Problem details —
Look through the material below and report every line that includes "Publish".

Exercise data —
★ ★ ★ ★

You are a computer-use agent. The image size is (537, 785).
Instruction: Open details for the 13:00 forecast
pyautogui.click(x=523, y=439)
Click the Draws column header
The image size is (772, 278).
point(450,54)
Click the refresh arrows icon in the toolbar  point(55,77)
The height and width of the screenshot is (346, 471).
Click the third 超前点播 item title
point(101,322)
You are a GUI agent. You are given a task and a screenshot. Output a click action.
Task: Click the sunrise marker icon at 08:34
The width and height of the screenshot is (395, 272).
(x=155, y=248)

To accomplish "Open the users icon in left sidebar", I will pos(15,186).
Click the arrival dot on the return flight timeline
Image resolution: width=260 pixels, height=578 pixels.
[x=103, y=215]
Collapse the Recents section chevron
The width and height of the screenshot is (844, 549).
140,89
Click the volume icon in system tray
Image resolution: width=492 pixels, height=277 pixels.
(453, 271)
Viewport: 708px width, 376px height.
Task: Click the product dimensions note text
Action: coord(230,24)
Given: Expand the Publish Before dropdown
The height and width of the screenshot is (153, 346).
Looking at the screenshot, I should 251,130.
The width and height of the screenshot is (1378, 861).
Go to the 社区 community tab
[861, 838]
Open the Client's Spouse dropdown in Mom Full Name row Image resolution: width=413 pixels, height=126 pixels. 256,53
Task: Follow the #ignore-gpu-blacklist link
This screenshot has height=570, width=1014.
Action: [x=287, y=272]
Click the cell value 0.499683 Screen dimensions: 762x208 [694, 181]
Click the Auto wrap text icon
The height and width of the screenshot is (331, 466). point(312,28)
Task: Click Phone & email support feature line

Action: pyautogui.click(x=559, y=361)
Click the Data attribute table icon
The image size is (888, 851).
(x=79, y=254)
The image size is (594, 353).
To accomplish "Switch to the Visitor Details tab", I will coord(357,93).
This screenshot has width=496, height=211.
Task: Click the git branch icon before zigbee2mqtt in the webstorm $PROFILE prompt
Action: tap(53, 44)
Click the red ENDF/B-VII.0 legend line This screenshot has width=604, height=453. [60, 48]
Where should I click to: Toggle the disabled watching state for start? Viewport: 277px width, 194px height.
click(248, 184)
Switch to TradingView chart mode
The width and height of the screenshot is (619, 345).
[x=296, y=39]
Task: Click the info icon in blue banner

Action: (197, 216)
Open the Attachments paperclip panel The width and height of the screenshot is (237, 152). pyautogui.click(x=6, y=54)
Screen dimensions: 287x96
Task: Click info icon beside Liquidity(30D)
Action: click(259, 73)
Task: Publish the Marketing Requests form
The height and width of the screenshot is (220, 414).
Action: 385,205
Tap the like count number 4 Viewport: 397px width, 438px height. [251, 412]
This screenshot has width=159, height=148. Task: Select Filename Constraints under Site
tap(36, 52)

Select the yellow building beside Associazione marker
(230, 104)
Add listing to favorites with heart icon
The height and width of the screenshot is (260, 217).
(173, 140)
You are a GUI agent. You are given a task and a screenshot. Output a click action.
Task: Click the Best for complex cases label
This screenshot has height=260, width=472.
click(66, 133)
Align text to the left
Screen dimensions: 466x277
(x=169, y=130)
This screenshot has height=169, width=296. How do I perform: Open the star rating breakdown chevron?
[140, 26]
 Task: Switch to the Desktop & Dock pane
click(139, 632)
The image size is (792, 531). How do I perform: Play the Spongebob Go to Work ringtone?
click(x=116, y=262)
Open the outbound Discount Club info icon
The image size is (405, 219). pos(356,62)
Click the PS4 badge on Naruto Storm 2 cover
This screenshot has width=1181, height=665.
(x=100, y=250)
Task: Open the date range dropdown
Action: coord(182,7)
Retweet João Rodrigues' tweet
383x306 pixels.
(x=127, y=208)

★ ★ ★ ★

Your response —
Given: Expand the Publish Before dropdown
Task: Publish the Marketing Requests form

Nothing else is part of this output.